Volaban muy alto, buscando constantemente el buque Tío Penguino.

No lo hacían al ojo desnudo ni siquiera con anteojos, sino con un gran aparato fotográfico especial que penetraba la más densa niebla.

Había señalado la presencia del Tío Penguino al Sur de Buenos Aires, pero los informes de ese género son a menudo muy vagos.

Emplearon dieciséis horas buscando al buque con mayor ahínco de lo que buscaron nada en su vida. Hicieron centenares de las maravillosas fotografías y las estudiaron detenidamente.

Alcanzaron la barrera de hielo en el linde del continente antártico.

En el interior del camarote herméticamente cerrado y adecuadamente ventilado del dirigible, no notaron mucho cambio en la temperatura pero ésta debía ser enorme.

La barrera de hielo que formaba la orilla de las desiertas tierras del Polo Sur era inmensa, centelleante y frígida.

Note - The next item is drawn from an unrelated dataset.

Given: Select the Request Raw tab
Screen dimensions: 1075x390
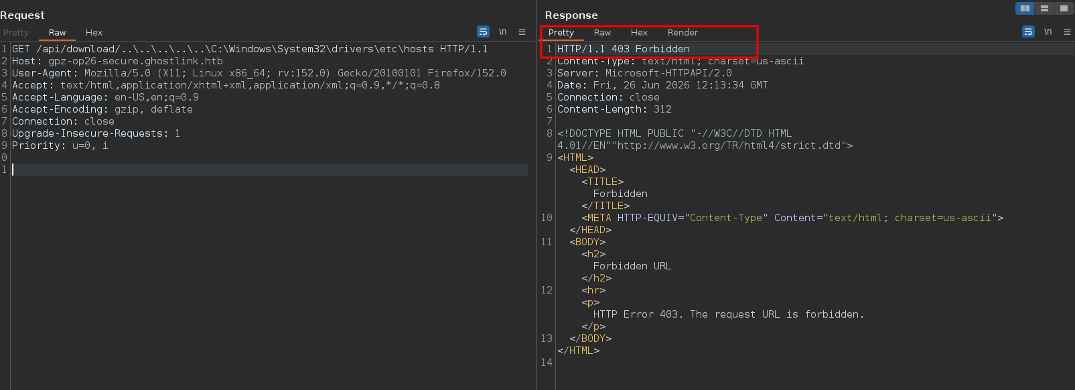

Vieron al buque Tío Penguino por primera vez en el mapa fotografiado de la barrera, dieron media vuelta al dirigible y usaron los anteojos.

—¡Ahí lo tenemos! —declaró finalmente Monk.

(...)

DURANTE una estación cálida y pasada, un campo de hielo consistente en algunos centenares de acres de icebergs se separó de la orilla helada del continente del Polo Sur y la fuerza de las mareas lo mantuvo alejado.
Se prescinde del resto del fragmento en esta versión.